Wherever the anopheles mosquito thrived, so did malaria. In Rome, notorious for its deadly “swamp fever,” each time a papal conclave was held, a number of the attending cardinals would die from the disease. In Crete and the Peloponnesus peninsula of mainland Greece, and other parts of the world with marked wet and dry seasons, people would move their animals to the high hill country during the summer months. This may have been as much to escape malaria from the coastal marshes as to find summer pastures.

Malaria struck the rich and famous as well as the poor. Alexander the Great supposedly died of malaria, as did the African explorer David Livingstone. Armies were particularly vulnerable to malaria epidemics; sleeping in tents, makeshift shelters, or out in the open gave night-feeding mosquitoes ample opportunity to bite. Over half the troops in the American Civil War suffered from annual bouts of malaria. Can we possibly add malaria to the woes suffered by Napoleon's troops—at least in the late summer and fall of 1812, as they began their great push to Moscow?

Malaria remained a worldwide problem well into the twentieth century. In the United States in 1914 there were more than half a million cases of malaria. In 1945 nearly two billion people in the world were living in malarial areas, and in some countries 10 percent of the population was infected. In these places malaria-related absenteeism in the workforce could be as high as 35 percent and up to 50 percent for schoolchildren.

With statistics like these it is little wonder that for centuries a number of different methods have been used to try to control the disease. They have involved three quite different molecules, all of which have interesting and even surprising connections to many of the molecules mentioned in earlier chapters. The first of these molecules is quinine.

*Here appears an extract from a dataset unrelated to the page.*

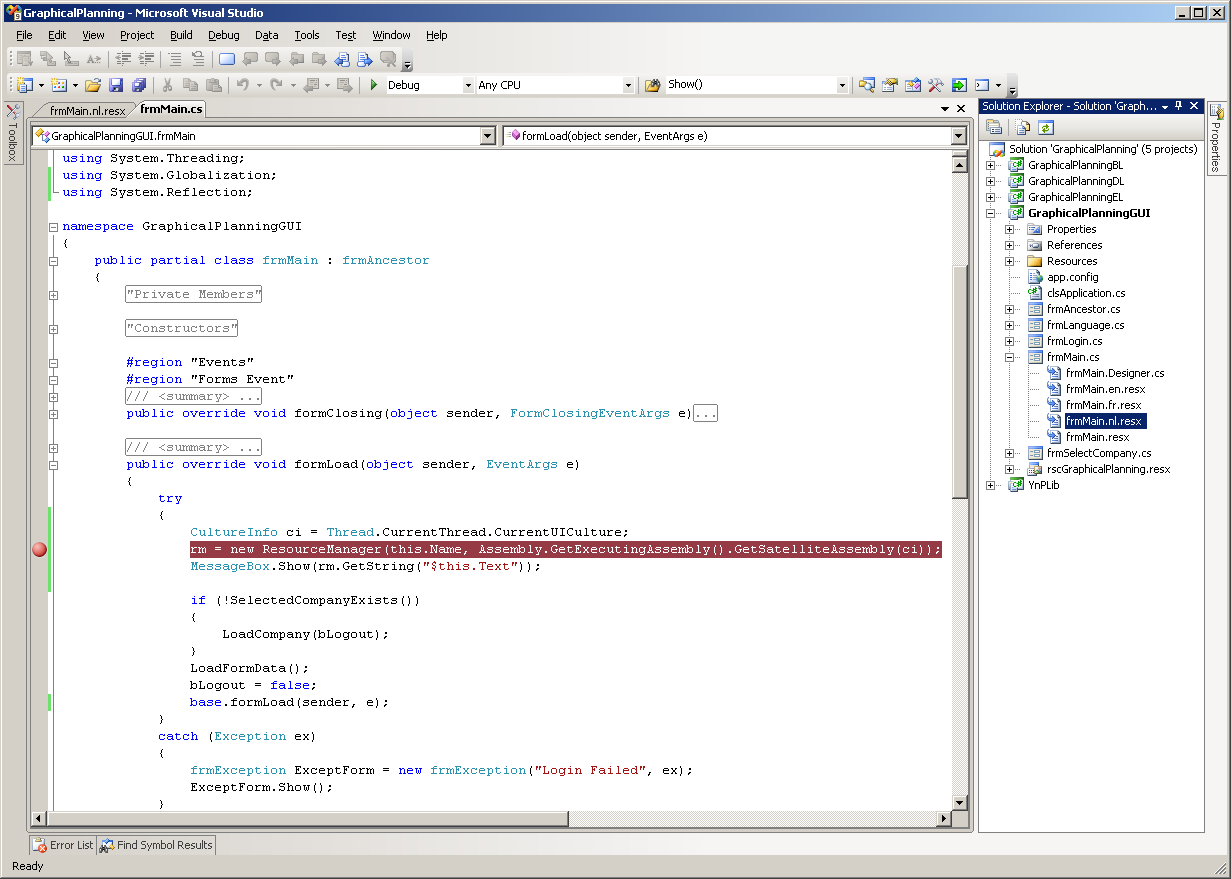This screenshot has height=879, width=1231.
Task: Click the Refresh icon in Solution Explorer
Action: [1045, 127]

High in the Andes, between three thousand and nine thousand feet above sea level, there grows a tree whose bark contains an alkaloid molecule, without which the world would be a very different place today. There are about forty species of this tree, all of which are members of the
Cinchona
genus. They are indigenous to the eastern slopes of the Andes, from Colombia south to Bolivia. The special properties of the bark were long known to the local inhabitants, who surely passed on the knowledge that a tea brewed from this part of the tree was an effective fever cure.

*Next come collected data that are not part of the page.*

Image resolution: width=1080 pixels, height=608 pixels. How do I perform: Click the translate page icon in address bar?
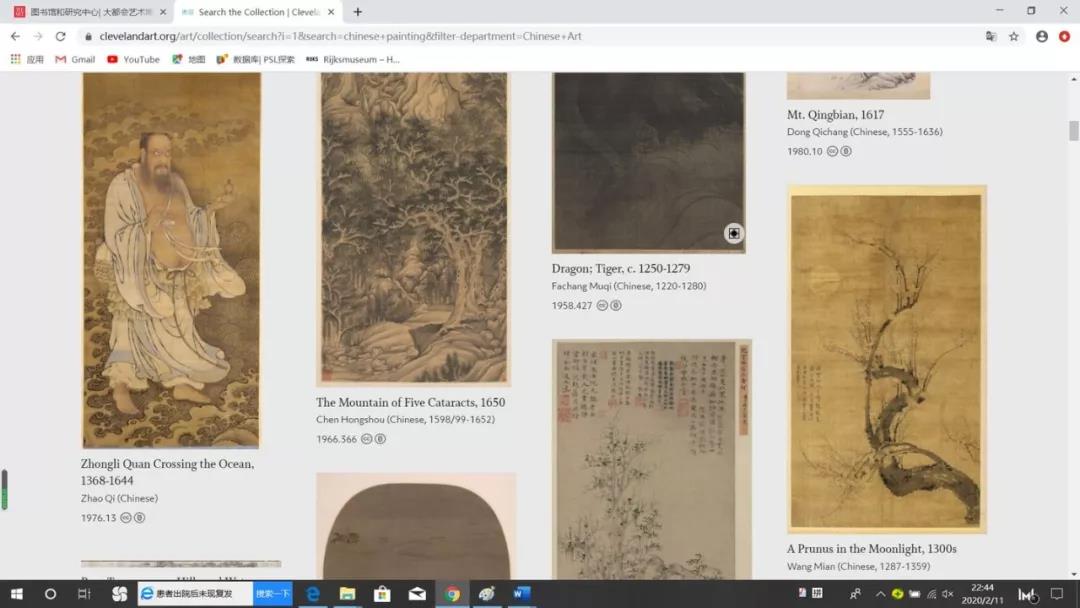(990, 36)
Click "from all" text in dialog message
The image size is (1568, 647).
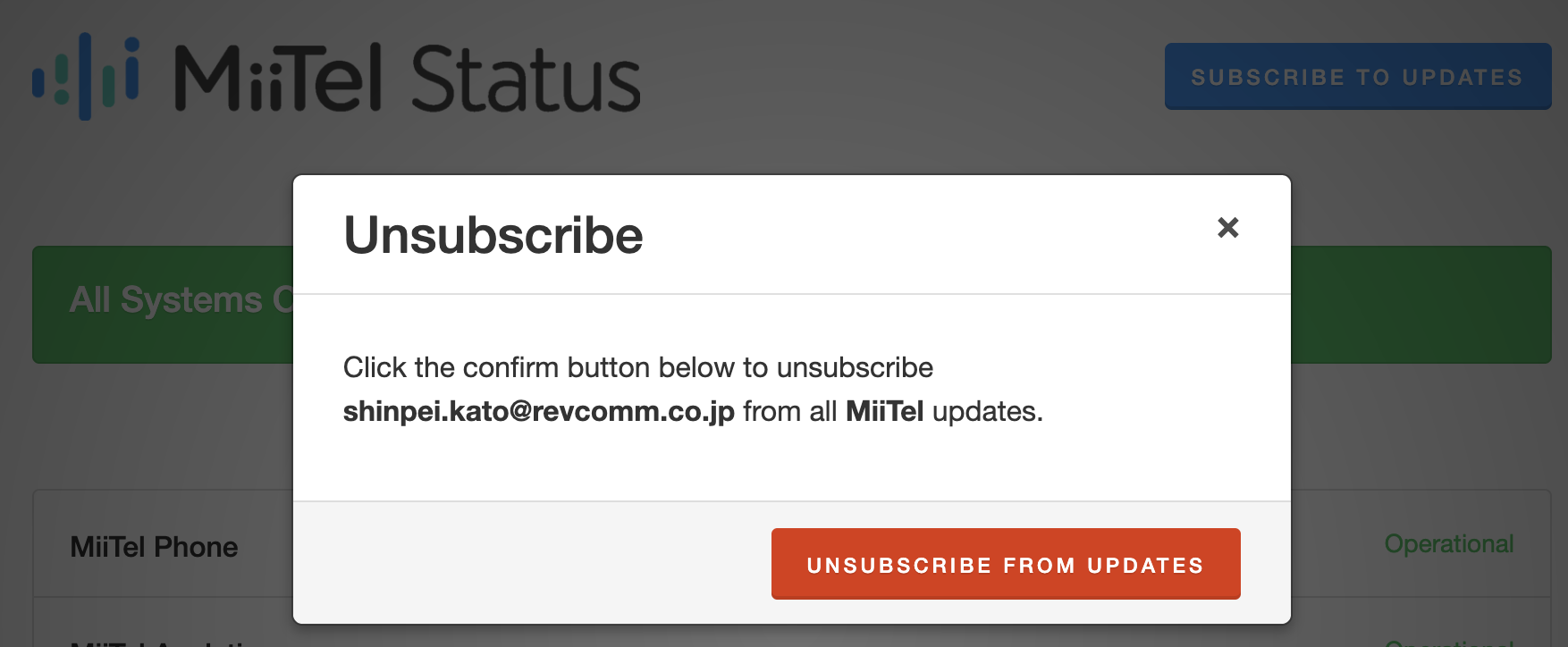click(x=790, y=411)
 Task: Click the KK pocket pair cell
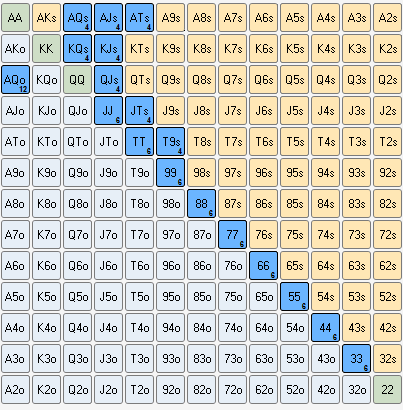click(46, 49)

Many stories tell how early European explorers in the area found out about the antimalarial effect of cinchona bark. In one a Spanish soldier suffering a malarial episode drank water from a pond surrounded by cinchona trees, and his fever miraculously disappeared. Another account involves the countess of Chinchón, Doña Francisca Henriques de Rivera, whose husband, the count of Chinchón, was the Spanish viceroy to Peru from 1629 to 1639. In the early 1630s Doña Francisca became very ill from malaria. Traditional European remedies were ineffectual, and her physician turned to a local cure, the cinchona tree. The species was named (although misspelled) after the countess, who survived thanks to the quinine present in its bark.

These stories have been used as evidence that malaria was present in the New World before the arrival of Europeans. But the fact that the Indians knew that the
kina
tree—a Peruvian word, which in Spanish became
quina
—cured a fever does not prove that malaria was indigenous to the Americas. Columbus arrived on the shores of the New World well over a century before Doña Francisca took the quinine cure, more than enough time for malarial infection to find its way from early explorers into local anopheles mosquitoes and spread to other inhabitants of the Americas. There is no evidence that the fevers treated by
quina
bark in the centuries before the conquistadors arrived were malarial. It is now generally accepted among medical historians and anthropologists that the disease was brought from Africa and Europe to the New World. Both Europeans and African slaves would have been a source of infection. By the mid-sixteenth century the slave trade to the Americas from West Africa, where malaria was rife, was already well established. In the 1630s, when the countess of Chinchón contracted malaria in Peru, generations of West Africans and Europeans harboring malarial parasites had already established an enormous reservoir of infection awaiting distribution throughout the New World.